Personal information
- Full name: Robert Kenneth McGuinness
- Born: 10 August 1942 Concord, New South Wales, Australia
- Died: 20 April 2014 (aged 71) Chinderah, New South Wales, Australia

Playing information
- Position: Centre, Five-eighth
Club
| Years | Team | Pld | T | G | FG | P |
| 1962–68 | Western Suburbs | 92 | 5 | 1 | 0 | 27 |
- Source: As of 9 May 2019

= Bob McGuinness =

Australian rugby league footballer

Bob McGuinness (1942–2014) was an Australian rugby league footballer who played in the 1960s. He played for Western Suburbs in the New South Wales Rugby League (NSWRL) competition.

==Background==
McGuinness grew up at Cabarita Junction, he went to Homebush Boys High and played his junior football with Homebush United, before being graded by Western Suburbs at the age of 18.

==Playing career==
McGuinness made his first grade debut for Western Suburbs in 1962. Western Suburbs would go on the reach the grand final that year against St George which was a rematch from the previous seasons decider. Western Suburbs would go on to lose the match 9–6 at the Sydney Cricket Ground. In 1963, Western Suburbs reached the grand final for the third consecutive year against St George.
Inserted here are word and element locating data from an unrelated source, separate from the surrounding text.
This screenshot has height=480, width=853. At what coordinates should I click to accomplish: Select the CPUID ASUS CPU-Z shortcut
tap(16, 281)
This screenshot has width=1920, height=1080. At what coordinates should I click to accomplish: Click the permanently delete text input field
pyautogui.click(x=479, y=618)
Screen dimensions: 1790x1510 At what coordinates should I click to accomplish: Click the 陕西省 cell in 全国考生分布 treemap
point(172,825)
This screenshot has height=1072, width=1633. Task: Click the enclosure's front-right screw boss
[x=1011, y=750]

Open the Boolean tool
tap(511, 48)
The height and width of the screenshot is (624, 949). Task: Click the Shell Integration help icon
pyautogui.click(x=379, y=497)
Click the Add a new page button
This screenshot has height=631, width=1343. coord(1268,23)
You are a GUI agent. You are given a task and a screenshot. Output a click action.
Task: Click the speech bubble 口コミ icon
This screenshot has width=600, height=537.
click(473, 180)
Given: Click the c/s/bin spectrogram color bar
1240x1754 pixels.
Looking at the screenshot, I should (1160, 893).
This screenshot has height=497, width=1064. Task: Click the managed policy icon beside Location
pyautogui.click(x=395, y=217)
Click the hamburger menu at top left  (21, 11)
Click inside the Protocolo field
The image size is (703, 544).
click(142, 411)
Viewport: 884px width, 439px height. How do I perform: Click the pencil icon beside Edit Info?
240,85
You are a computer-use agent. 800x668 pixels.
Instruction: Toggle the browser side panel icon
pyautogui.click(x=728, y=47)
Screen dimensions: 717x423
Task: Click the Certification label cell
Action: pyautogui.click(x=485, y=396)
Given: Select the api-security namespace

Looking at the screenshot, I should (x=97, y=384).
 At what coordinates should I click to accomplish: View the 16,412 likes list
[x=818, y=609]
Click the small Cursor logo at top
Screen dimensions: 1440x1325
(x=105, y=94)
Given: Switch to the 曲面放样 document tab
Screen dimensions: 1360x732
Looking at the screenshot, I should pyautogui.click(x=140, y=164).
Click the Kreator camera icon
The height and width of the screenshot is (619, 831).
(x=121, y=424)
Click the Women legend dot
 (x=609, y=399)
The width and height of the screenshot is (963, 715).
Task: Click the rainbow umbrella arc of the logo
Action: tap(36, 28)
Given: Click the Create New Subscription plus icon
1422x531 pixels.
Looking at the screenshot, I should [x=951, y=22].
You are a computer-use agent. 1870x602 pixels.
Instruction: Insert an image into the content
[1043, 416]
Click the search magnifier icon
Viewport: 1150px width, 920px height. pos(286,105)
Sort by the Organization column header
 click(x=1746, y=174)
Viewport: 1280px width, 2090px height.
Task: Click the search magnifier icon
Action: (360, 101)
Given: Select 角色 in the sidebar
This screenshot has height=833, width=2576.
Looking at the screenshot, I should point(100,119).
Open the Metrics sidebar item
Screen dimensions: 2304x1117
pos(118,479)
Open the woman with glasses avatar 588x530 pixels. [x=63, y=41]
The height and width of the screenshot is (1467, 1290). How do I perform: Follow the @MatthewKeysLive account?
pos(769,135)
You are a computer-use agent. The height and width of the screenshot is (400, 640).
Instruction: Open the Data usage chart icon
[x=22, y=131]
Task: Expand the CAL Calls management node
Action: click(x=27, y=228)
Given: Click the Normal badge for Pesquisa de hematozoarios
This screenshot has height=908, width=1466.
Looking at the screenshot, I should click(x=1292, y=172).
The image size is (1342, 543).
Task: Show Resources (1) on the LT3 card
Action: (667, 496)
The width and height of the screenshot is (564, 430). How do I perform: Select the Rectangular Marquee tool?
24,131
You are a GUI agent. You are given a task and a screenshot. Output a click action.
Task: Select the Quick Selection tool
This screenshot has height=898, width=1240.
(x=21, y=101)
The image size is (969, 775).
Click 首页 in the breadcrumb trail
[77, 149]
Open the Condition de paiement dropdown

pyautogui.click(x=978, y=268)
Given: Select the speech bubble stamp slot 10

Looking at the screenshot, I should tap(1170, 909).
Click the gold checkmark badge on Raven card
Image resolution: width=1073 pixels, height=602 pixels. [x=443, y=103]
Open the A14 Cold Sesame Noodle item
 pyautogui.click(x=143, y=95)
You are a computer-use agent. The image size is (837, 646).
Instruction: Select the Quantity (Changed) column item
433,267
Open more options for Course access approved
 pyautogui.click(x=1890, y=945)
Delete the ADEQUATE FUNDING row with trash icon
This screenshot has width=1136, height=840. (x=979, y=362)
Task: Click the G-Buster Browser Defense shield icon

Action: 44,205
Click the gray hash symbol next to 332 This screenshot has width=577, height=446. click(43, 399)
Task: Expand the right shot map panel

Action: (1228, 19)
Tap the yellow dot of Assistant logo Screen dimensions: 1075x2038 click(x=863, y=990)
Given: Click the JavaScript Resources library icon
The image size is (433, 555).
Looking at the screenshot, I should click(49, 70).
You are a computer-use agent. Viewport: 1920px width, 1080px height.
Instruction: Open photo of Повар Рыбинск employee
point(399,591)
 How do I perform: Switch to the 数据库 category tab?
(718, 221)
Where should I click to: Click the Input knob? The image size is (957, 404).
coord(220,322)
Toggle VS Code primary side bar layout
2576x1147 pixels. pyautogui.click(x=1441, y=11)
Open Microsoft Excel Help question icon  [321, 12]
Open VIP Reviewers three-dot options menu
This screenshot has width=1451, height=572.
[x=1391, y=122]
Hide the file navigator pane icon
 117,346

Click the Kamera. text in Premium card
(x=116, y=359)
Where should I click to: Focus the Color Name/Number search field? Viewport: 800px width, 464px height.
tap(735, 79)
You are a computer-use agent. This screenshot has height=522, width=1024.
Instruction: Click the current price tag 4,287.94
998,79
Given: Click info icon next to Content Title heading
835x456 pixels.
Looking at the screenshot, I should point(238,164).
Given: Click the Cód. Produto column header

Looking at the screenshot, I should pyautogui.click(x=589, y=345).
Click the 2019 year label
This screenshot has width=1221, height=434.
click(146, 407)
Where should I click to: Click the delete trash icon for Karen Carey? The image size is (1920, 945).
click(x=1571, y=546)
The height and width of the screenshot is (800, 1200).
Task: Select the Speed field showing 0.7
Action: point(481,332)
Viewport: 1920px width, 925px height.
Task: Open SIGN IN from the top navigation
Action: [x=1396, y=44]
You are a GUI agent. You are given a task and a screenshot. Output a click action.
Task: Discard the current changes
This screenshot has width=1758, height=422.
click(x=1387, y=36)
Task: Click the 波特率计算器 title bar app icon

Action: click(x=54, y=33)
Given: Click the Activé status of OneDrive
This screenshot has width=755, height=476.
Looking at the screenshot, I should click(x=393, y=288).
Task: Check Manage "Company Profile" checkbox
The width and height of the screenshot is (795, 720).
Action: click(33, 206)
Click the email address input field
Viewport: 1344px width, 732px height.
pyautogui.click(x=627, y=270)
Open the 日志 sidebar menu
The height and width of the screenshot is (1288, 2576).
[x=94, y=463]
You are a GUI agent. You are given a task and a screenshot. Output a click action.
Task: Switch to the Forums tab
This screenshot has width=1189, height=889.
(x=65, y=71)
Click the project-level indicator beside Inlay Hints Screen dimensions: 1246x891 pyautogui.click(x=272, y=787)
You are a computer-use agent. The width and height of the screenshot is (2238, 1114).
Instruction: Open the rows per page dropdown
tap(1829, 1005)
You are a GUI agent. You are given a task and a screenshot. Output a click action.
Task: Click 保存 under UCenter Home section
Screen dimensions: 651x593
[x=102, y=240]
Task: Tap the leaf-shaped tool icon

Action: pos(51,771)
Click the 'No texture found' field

McGuinness played at centre as St George won the match 8–3. The game was remembered due to the muddy conditions both sets of players had to endure and for St George player Norm Provan and Wests player Arthur Summons embracing at full time.

In the following years, Western Suburbs failed to reach the finals but McGuinness stayed loyal to the club and left at the end of 1968. McGuinness then joined Port Kembla on the South Coast and later signed with Gerringong with whom he won the 1972 South Coast premiership as captain-coach.